Okay, Ryan, you made my day. I don't read this forum as much as I used to, but I happened to check in.
Red888, you should know up front that I'm a software architect who works on Hyper-V at Microsoft. I assume most people reading this are perfectly capable of clicking on my name link below this and discovering that, or even Googling me, but for this answer it's useful to be entirely certain that the people reading this have no doubt about my perspective.
In general, gang scheduling is useful if the hypervisor doesn't have any way to influence the behavior of the OS running within the VM. This is, of course, why VMware started out this way. They don't own any operating systems and so their goal was to make existing operating systems work well. If I were them, this is where I would have started.

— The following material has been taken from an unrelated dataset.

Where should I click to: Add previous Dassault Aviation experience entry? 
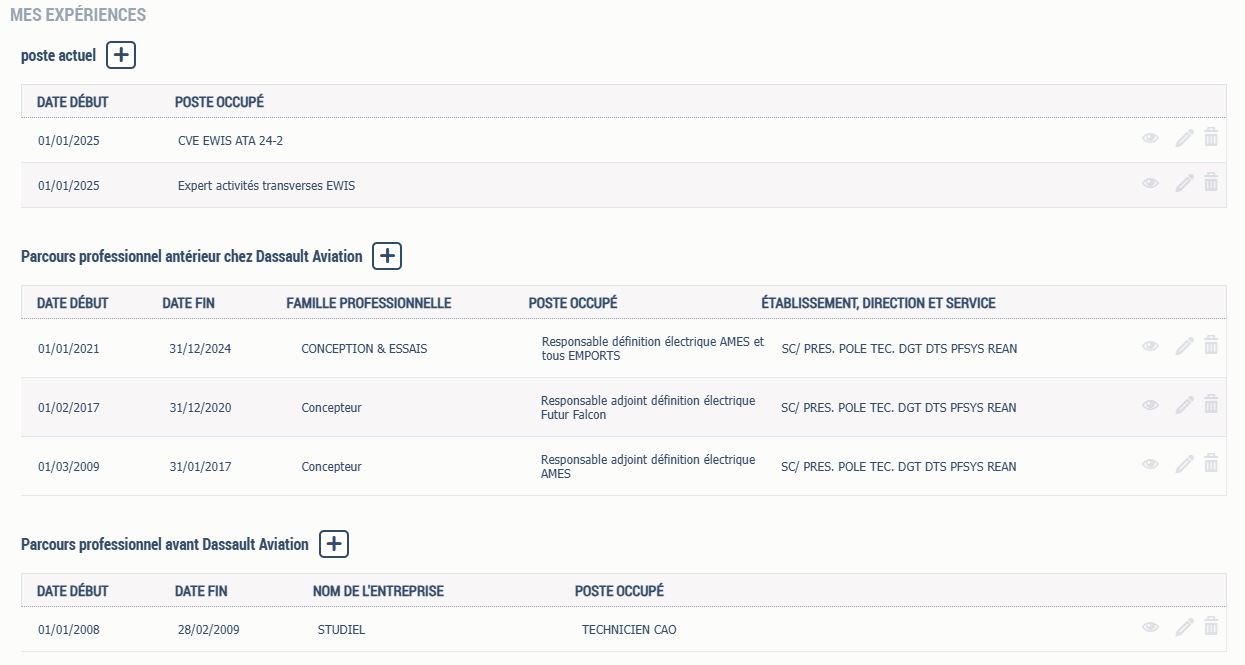(387, 256)
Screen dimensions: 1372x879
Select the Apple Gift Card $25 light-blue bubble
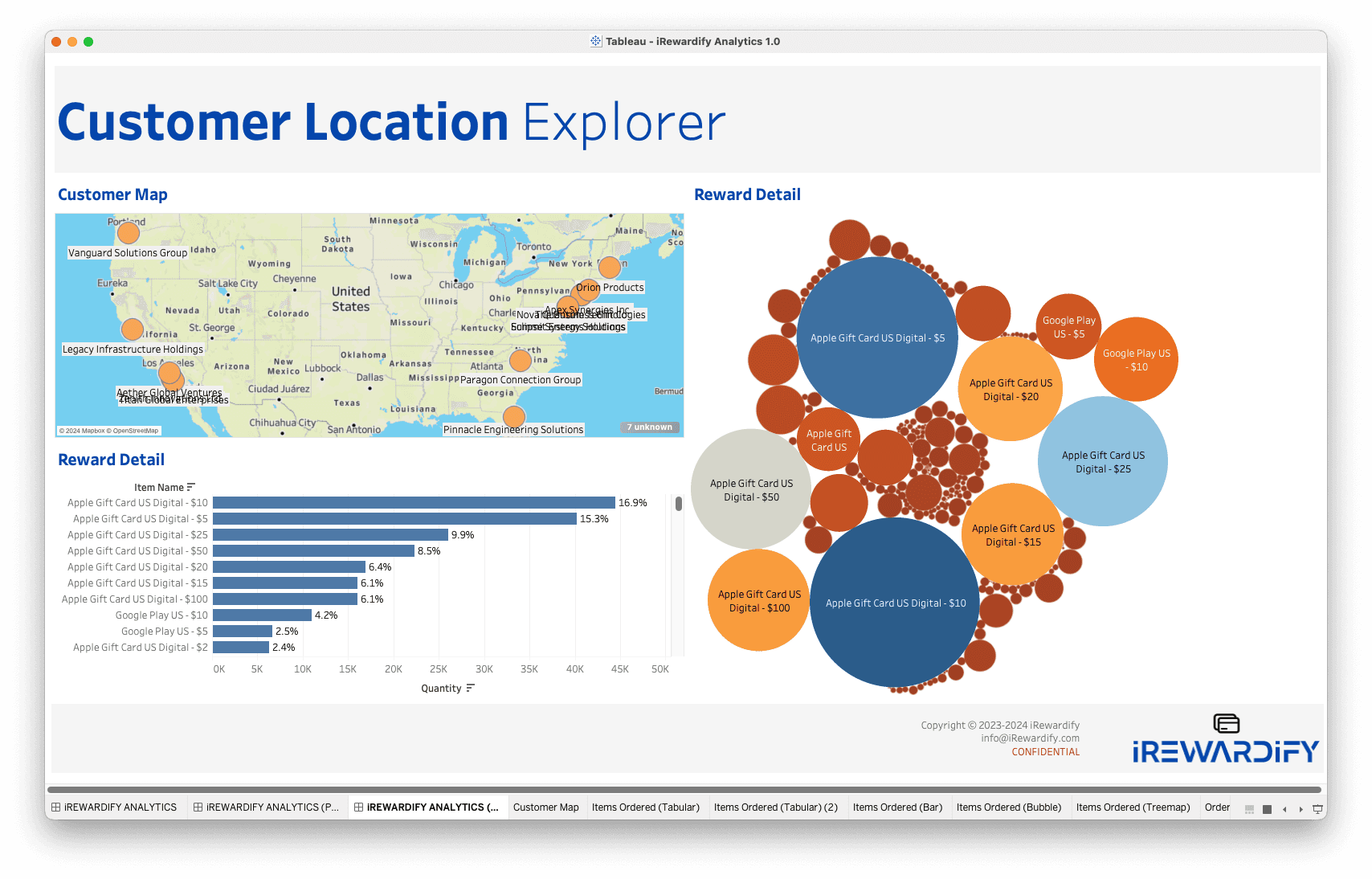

Gang scheduling, and VMware would probably say that I'm right about this, leaves lots of limitations on how you can use the physical processors within the machine. The hypervisor often can't find the right resource fit for the moment. So they've modified their algorithm over the years, looking for ways to do scheduling that work better.
Microsoft (and probably several other companies) started off with a different view. We own Windows. We'll make Windows behave well when virtualized. And thus gang scheduling won't be necessary. We won't even bother to build a gang scheduler.
Interestingly, we at Microsoft care more about Windows running well in comparison to other operating systems than we care about Hyper-V looking better than VMware, or KVM, or Xen, or Oracle, or Unisys, etc. So we published the interfaces that Windows uses to cooperate with a hypervisor. Here's a link if you're curious, though I don't recommend it as bedtime reading:
http://www.bing.com/search?q=Hypervisor+Top-Level+Functional+Specification+3.0a%3A+Windows+Server+2012&src=IE-SearchBox&FORM=IESR02
So any hypervisor vendor can expose the stuff that will trigger cooperative behavior from Windows. Several of them have. I honestly don't know if VMware has, or does, or will expose this. You'd have to ask them, or somebody who pays a lot of attention to them. And if they do, I'd be very surprised if they hadn't modified their scheduler to relax even more. That last statement, of course, is pure speculation.
So my bottom line answer is that I doubt that you should make a purchasing decision in 2014 based on how the hypervisor scheduler works. I suspect that they're all pretty good by now. A few years ago, that might not have been true.
You should try your workloads on the various systems and see how they work. I'll bet your ultimate performance comes down to whether your storage and networking meet your needs.